Ice on the stock tank where I dip.
The cold plunge is everywhere these days – most especially in early January – and I am not even on social media. I am so innately resistant to doing something just because everyone else is doing it that it feels exceptionally silly and performative to share this here, as though I’m shouting into the void, “Hey! I’m doing this too!” What sort of glittery prize do I want for this? Even so, I keep discovering beautiful, crystalline thoughts on cold plunges and they seem like just the thing to share when I have a hard time putting my own experience into words.
From Ani Lee: “Saying that this practice feels good is not exactly accurate, that would negate the fact that it is actually kind of painful. But it feels helpful, really helpful…The experience of cold dipping feels good, I think, because it requires all of your attention. You can’t think about anything when your body is trying to stop you from freezing. I am most a body when I am dipping. But cold dipping is, somehow, its own kind of cozy…There’s something about taking my body to a place of deep discomfort and saying ‘I will not abandon you here’.”

If it’s snowed, the gutters drip from above while I’m in the tank.
And from the brilliant Catherine Newman, writing on Cup of Jo: “But you learn to detach your mind from fear, and this is no small thing. Your whole life, your brain has been a generator generating preemptive anxiety and catastrophic possibility and now you stand at the water’s edge and you pull the plug on it. You hit mute on the shrieking voices of sanity and natural selection — “The water is too cold! You will die!” — so that you can wade in and, paradoxically, be well.”

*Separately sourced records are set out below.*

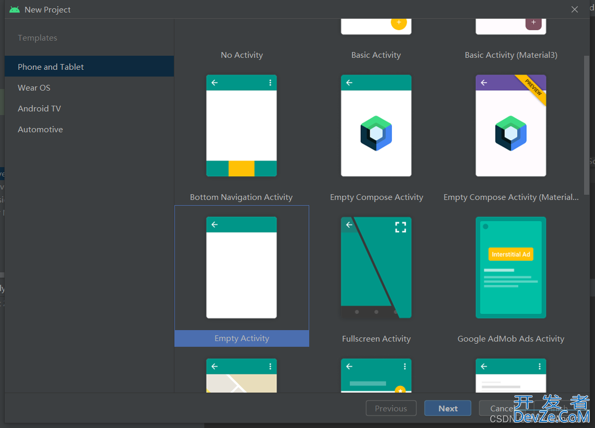The width and height of the screenshot is (595, 428).
Task: Click the three-dot overflow icon in Bottom Navigation preview
Action: point(270,83)
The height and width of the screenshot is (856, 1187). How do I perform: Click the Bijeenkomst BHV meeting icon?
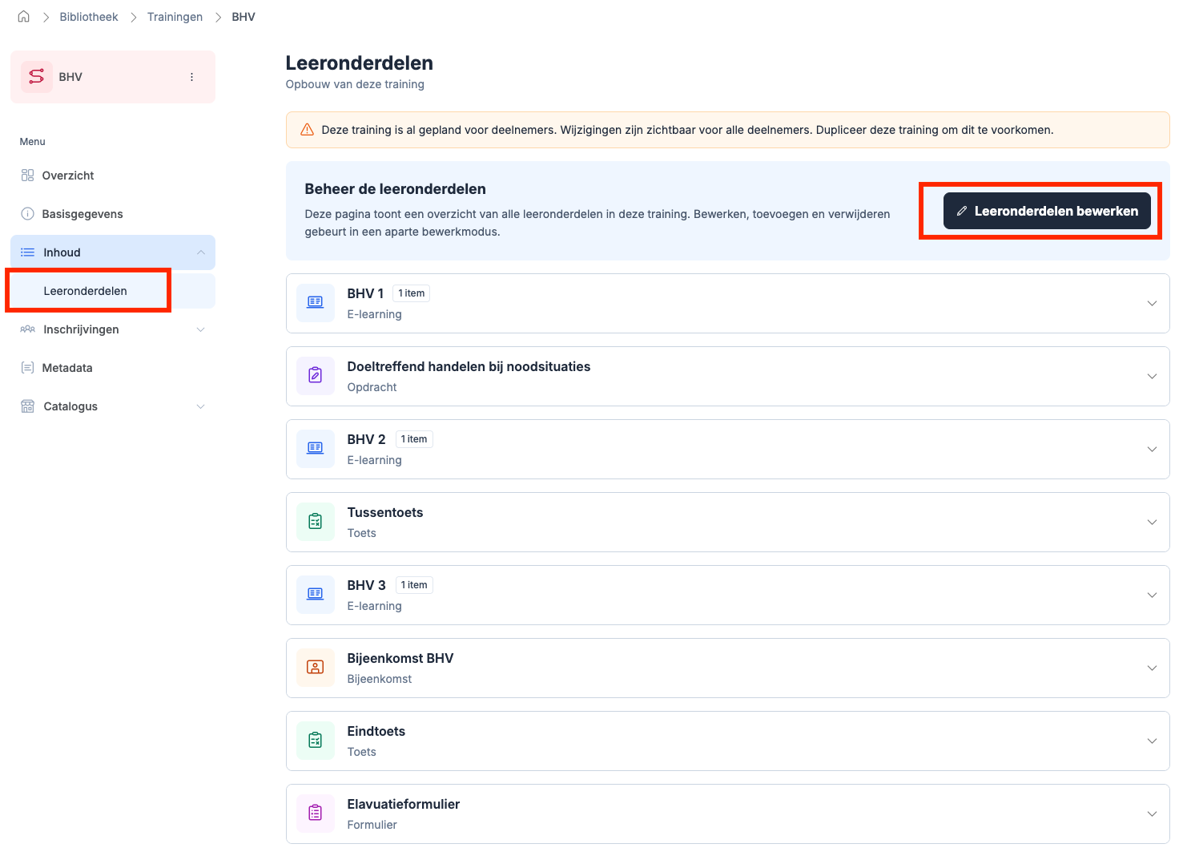tap(316, 668)
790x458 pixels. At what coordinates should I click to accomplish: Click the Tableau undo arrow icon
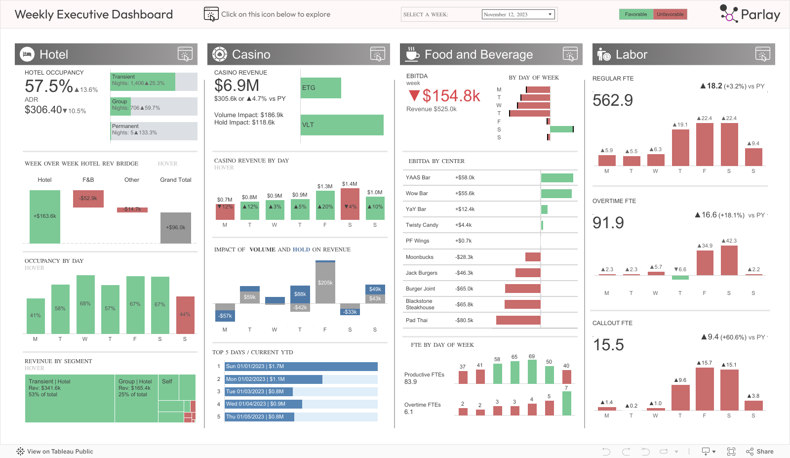pos(606,452)
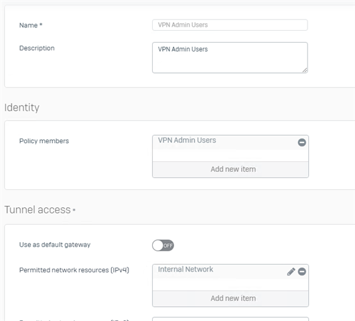Edit the Internal Network resource with pencil icon
355x321 pixels.
tap(291, 272)
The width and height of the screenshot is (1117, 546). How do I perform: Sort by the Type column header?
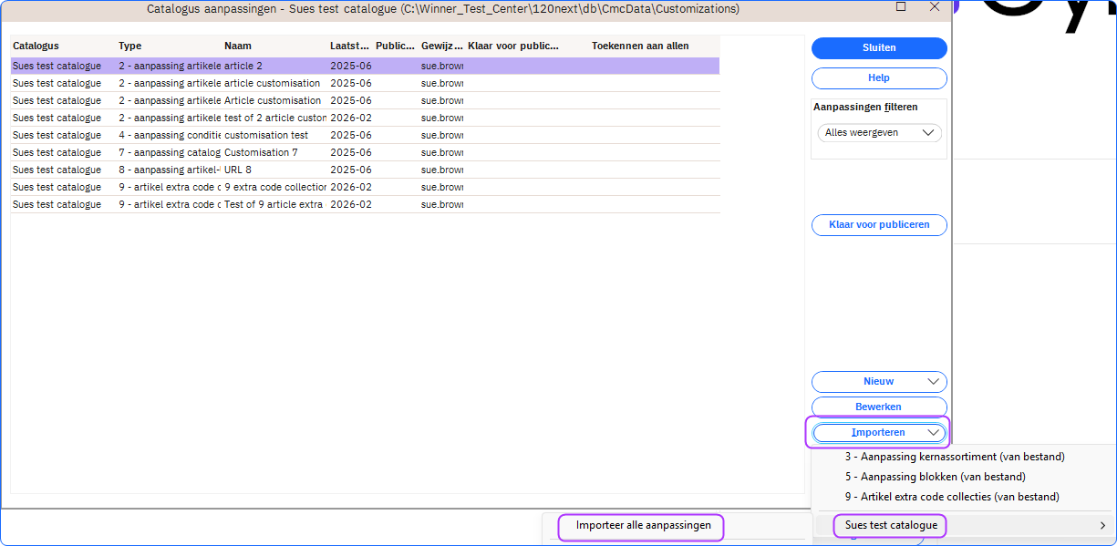[x=130, y=46]

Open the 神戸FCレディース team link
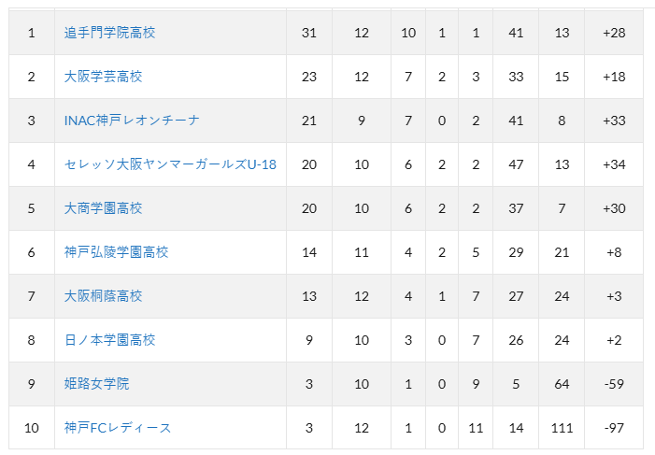click(x=118, y=427)
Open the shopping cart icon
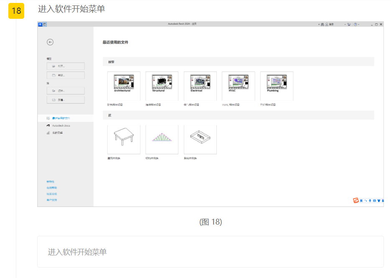Image resolution: width=391 pixels, height=278 pixels. pos(349,25)
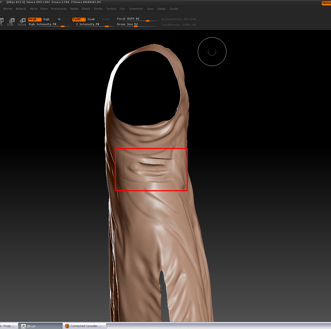The height and width of the screenshot is (329, 331).
Task: Open the Stroke menu
Action: (98, 9)
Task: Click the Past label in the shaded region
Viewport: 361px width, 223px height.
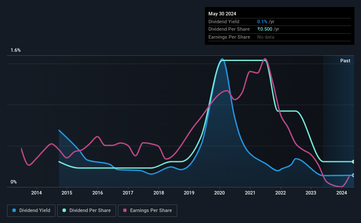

Of course we live in America in the rapidly-dimming golden twilight of late-stage capitalism, and so of course you can spend many thousands of dollars on some sort of overly complicated backyard cold-plunge absurdity. Or you can run a hose from your ag tap and fill a galvanized stock tank that serves the exact same purpose and probably costs no more than two hundred bucks. Plus, the alpacas can still drink from it in the summer.
I’m not here to claim that cold plunges will cure all the world’s troubles. I do think, however, that we’d be far better off if we weren’t quite so comfortable all the time, and if we didn’t always look first to the pharmaceutical industry to solve all of our First World problems.
What are your thoughts, friends? Anyone else out there cold plunging this winter?